[Your task] Rewrite the listing starting at the line that contains "at (242, 911)." and ending at the line that contains "chart-title: Mode 3: 1122.621996", changing "location" to "position" and leaving everything else as it is. Give only those lines.

================================

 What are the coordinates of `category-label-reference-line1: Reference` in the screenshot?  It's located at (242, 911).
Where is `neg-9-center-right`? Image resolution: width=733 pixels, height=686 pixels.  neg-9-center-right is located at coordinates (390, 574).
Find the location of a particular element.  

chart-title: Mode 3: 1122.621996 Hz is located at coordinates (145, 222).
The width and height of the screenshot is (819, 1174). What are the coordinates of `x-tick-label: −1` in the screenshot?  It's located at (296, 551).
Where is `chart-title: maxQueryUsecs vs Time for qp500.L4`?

================================

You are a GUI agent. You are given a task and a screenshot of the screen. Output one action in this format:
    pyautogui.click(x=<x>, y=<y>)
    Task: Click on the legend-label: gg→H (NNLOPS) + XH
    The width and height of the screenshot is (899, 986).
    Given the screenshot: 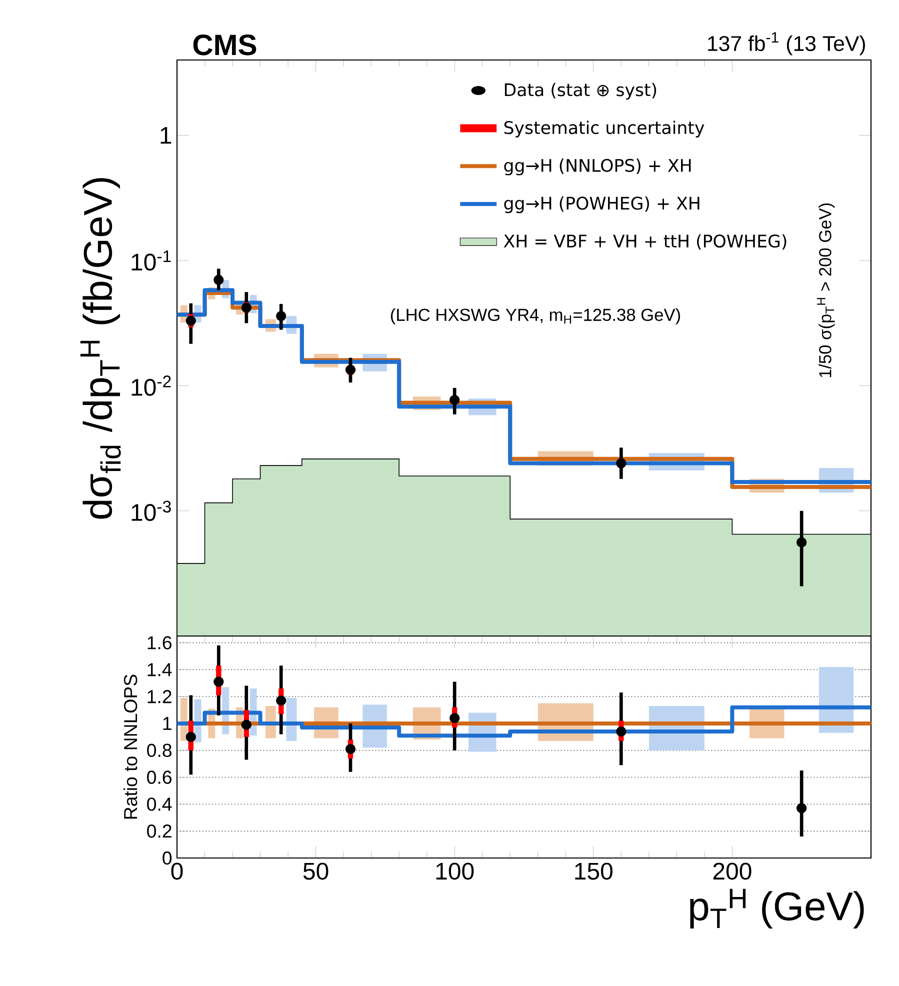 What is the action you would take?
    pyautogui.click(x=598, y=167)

================================

[Result of the task]
 What are the coordinates of `category-label-reference-line1: Reference` in the screenshot?  It's located at (242, 911).
Where is `neg-9-center-right`? Image resolution: width=733 pixels, height=686 pixels.  neg-9-center-right is located at coordinates (390, 574).
Find the position of a particular element.  

chart-title: Mode 3: 1122.621996 Hz is located at coordinates (145, 222).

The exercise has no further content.